House Democrats' push to release the files was so successful that it caused Johnson to literally run away. He will presumably spend the summer recess thinking about how to respond to Democratic efforts to divide his caucus and push for the full release of the files, but it's not clear that there is anything short of 'full transparency' that can do that. He's caught in a bind. At the same time, investigative efforts—particularly the House's plan to subpoena the Department of Justice for its Epstein documents, and perhaps Senator Ron Wyden's suggestion that the DOJ 'follow the money' with Epstein—may very well be fruitful.
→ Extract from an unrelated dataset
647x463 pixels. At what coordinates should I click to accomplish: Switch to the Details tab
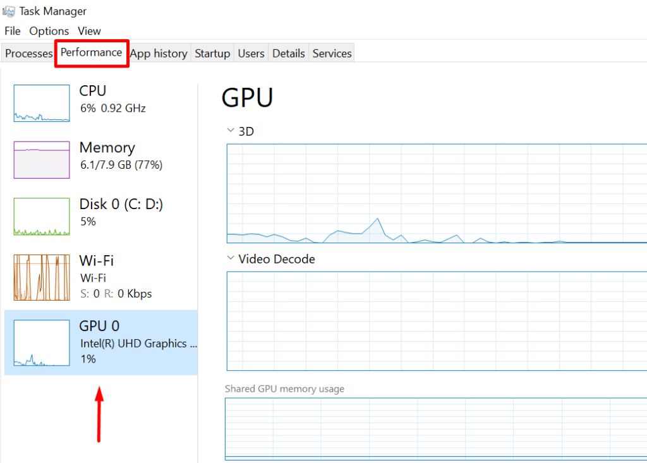tap(289, 54)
The House Oversight Committee's subpoena of Epstein's former girlfriend and co-conspirator Ghislaine Maxwell may or may not be as fruitful, depending on what deals she makes before her testimony. (Regardless, it will continue to fuel interest in the story, even if it's a dud—because if she doesn't reveal anything it will be assumed that Trump's allies at the DOJ got to her.) In any case, this is a huge story that will likely ensnare several powerful people and hold the public's attention—and, in doing so, will serve as a continual reminder that the president of the United States was close friends with the twenty-first century's most notorious pedophile.
For Democrats, the Epstein story does pose risks, as well, many of which should be familiar to anyone who remembers the long investigation into Russian interference in the 2016 election. Here, as was true then, the most likely result is something that is damning but far less salacious than what is rumored. In 2016, it turned out that Trump was openly encouraging and attempting to benefit from Russian efforts to interfere in the election—but not that he was a compromised, blackmailed puppet of Vladimir Putin (or, for that matter, that he had paid Russian sex workers to pee on a bed Barack Obama had slept in). What we know about Trump is damning enough—being friends with Epstein is bad, and reporting suggests that he and others in Epstein's orbit had a good enough understanding of what he was up to—even if no evidence emerges that he was one of his 'clients,' which is not a revelation that Democrats should hold their breath for.
This story may resemble Russiagate in another way: It likely won't end Trump's presidency, and Democrats would be foolish to suggest that it will. But a precious gift has fallen in their lap: a scandal that's very easy for voters to understand and extremely hard for Trump and the Republicans to make go away. May it undermine this fascist administration for years to come.